Carbon prices and support measures are not the only tools to keep an eye on in the energy and climate space. Countries employ a range of policy approaches to work towards meeting their climate goals while ensuring access to affordable and clean energy.

Making the broader rules and regulations governing energy markets fit for the transition will have a major impact on whether private finance flows into the renewable assets that will be needed to meet energy and climate goals. Considering the decline in the cost of renewables, they are increasingly becoming more attractive investments than fossil fuel alternatives even in the absence of carbon pricing. And tax incentives, clean electricity standards and subsidies for green technologies can tip the balance in favour of low-carbon assets.

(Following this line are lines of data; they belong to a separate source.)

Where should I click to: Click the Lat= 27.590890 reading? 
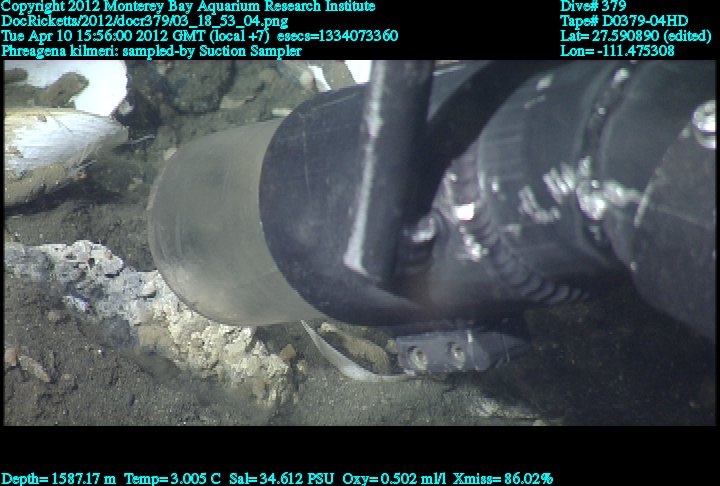(636, 36)
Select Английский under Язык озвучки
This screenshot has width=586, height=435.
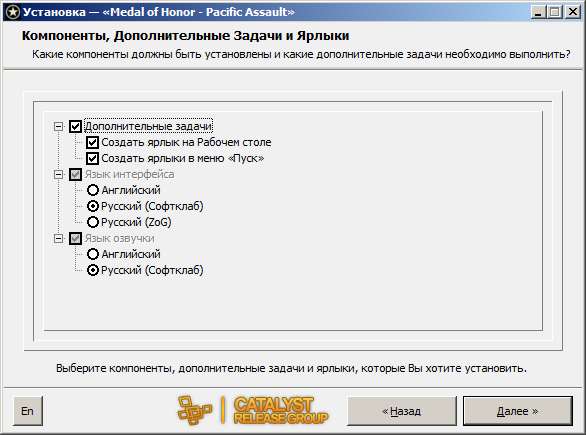click(93, 254)
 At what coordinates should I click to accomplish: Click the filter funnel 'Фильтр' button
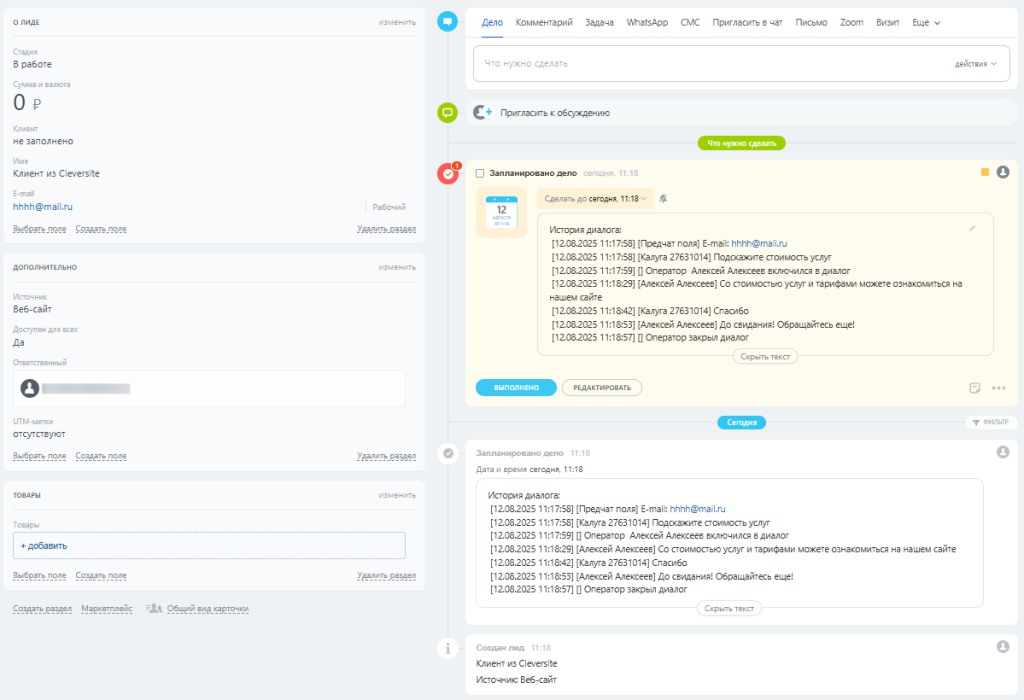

Unlike most other climate policy instruments, carbon pricing generates revenues that can be mobilised to further accelerate the green transition and meet other social and political priorities. By changing relative prices, it also draws in private sector money, reducing green spending needs, which further frees up fiscal space.

Countries will continue to use a mix of tools to meet climate goals, with some countries putting a greater emphasis on carbon pricing than others. This development highlights the importance of improved data and analysis – beyond carbon pricing – to obtain a more complete picture of countries’ climate mitigation strategies. This will be the focus of the OECD initiative on the Inclusive Forum on Carbon Mitigation Approaches.

The IFCMA met for the first time in February 2023 and brought together experts from around the world to support the international community in achieving international climate goals set out in the Paris agreement.

Assia Elgouacem is acting Head of Tax and the Environment, and Jonas Teusch is Economist, Tax and the Environment at the Organisation for Economic Co-operation and Development.